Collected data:
----
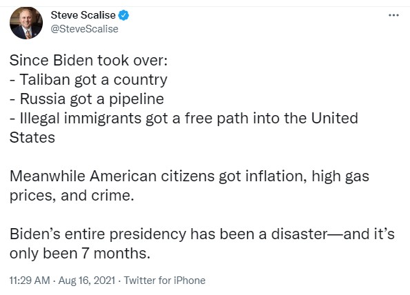This screenshot has width=410, height=295.
Task: Click the 'Meanwhile American citizens got inflation' line
Action: point(189,176)
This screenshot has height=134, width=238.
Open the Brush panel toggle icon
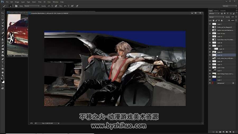[16, 6]
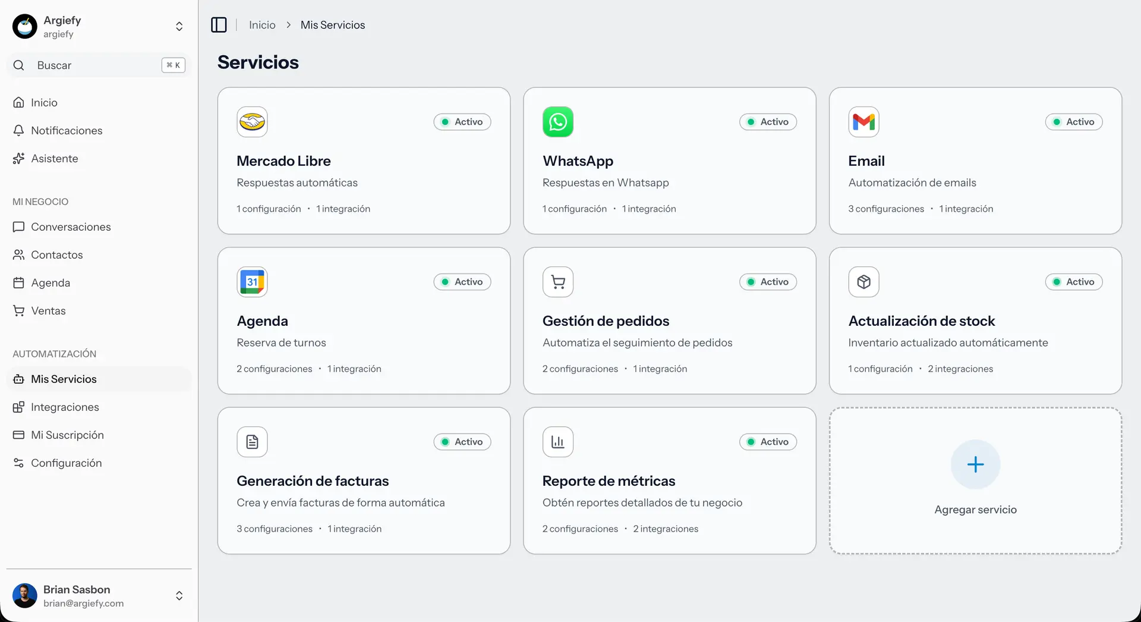The height and width of the screenshot is (622, 1141).
Task: Click the package icon on Actualización de stock
Action: 863,282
----
• [Stated exercise]
Please rename "Brush" to "Paintbrush" throughout the listing above, keeping every other part unchanged. Leave the pictures out of your answer.

• [Reply to the exercise]
This screenshot has width=410, height=295.
Task: Click the 'Meanwhile American citizens got inflation' line
Action: point(189,176)
This screenshot has height=134, width=238.
Open the Paintbrush panel toggle icon
[16, 6]
The height and width of the screenshot is (622, 1141).
Task: Click the package icon on Actualización de stock
Action: 863,282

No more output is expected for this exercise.